The proud and unbreakable author returned to her readers in 1977 with a new volume of poetry titled Nad Berehamy Vichnoi Riky (Over the Banks of the Eternal River), and in 1979 her outstanding historical poem “Marusya Churai” was published after six years of waiting. The first edition of only 8,000 copies sold out instantly, as did the second edition of 100,000 copies in 1982. She later received the Taras Shevchenko Prize in Literature for this poem and the volume Nepovtornist (Uniqueness) during Gorbachev’s perestroika.
The nation’s conscience
After Ukraine’s declaration of independence from the Soviet Union, Kostenko continued to work on new literary masterpieces. Her civic position remained unchanged and her relations with the authorities were not easy. In the Leonid Kuchma era the government tried to present her with the Order of Yaroslav the Wise of the V degree. However, she politely refused, saying, “I do not wear political jewellery.” She reacted similarly to Viktor Yushchenko’s attempt to bestow upon her the title of Hero of Ukraine. In 1999, she published her second historical poem, “Berestechko”. The poem was brought to life at the Rivne Music and Drama Theatre, and in 2008 the theatre was awarded the Taras Shevchenko Prize for this production.

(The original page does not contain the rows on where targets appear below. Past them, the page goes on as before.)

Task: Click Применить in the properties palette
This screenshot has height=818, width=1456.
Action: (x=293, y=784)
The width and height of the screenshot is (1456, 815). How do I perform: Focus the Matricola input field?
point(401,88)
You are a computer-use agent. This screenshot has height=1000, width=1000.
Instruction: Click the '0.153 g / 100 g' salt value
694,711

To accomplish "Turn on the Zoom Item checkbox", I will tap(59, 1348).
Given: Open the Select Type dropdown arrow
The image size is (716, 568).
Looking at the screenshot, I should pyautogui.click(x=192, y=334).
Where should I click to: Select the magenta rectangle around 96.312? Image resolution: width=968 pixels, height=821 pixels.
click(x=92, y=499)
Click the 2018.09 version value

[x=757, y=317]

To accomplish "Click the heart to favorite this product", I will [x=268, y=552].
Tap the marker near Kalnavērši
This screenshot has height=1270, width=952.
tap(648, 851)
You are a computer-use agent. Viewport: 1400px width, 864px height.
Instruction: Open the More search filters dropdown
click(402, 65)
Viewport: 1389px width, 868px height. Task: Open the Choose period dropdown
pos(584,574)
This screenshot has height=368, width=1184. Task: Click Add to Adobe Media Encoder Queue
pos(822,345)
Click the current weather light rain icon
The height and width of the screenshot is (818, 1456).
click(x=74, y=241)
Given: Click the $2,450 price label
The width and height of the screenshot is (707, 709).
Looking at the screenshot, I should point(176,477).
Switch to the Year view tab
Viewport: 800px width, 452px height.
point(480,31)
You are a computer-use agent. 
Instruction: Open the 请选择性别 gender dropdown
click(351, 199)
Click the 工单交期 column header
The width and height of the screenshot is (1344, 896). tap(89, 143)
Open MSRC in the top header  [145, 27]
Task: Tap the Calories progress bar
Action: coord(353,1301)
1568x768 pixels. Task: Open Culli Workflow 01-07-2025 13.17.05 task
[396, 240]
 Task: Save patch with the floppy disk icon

Kostenko’s silence is much louder than the thousands of words of Ukrainian politicians and public figures. She speaks up at critical moments in Ukraine’s modern history, and it is up to the public to appreciate these words. After the illegal annexation of Crimea and the outbreak of war in Donbas, she wrote these famous lines, which sound especially poignant and relevant after February 24th 2022:
Horror, and blood, and death, and despair,
And the clamour of the predatory horde,
The little grey man has caused that black sorrow.
It is a beast of a hideous breed,
the Loch Ness of the cold Neva.
Where are you looking, people?
It is us today and tomorrow it’s you.
The author recently turned 93, one of the few survivors of that generation of sixtiers and dissidents. One can read her poems on Telegram pages. Today, Kostenko remains one of the moral authorities of the Ukrainian people, who continue to fight for their right to live in a free and sovereign Ukraine.
In 2011, in an interview for Ukrainska Pravda – a rare occasion – she gave an assessment of her work and the work of her fellow sixtiers: “we were young then and did not know that we were sixtiers. One cannot self-categorise or award titles to oneself. This was the case with the “Executed Renaissance” (a term used to describe the generation of Ukrainian language poets, writers and artists of the 1920s and early 1930s – editor’s note). These were the people who were the pillars for the high-voltage line of the spirit. The sixtiers were a cohort. They were united by common beliefs and honesty. They really loved each other and had a respect for each other. I don’t know another generation like that. Well, maybe the Kyiv school, maybe the “eightiers”. And after that there is no such thing.”
Oleksii Lionchuk graduated with a master’s degree in history from Rivne State University of Humanities. For seven years he worked as a teacher of history, philosophy and political science in primary and postgraduate schools in Ukraine. Since 2014, he has been a PhD student at the Institute of History at the Jagiellonian University (Poland).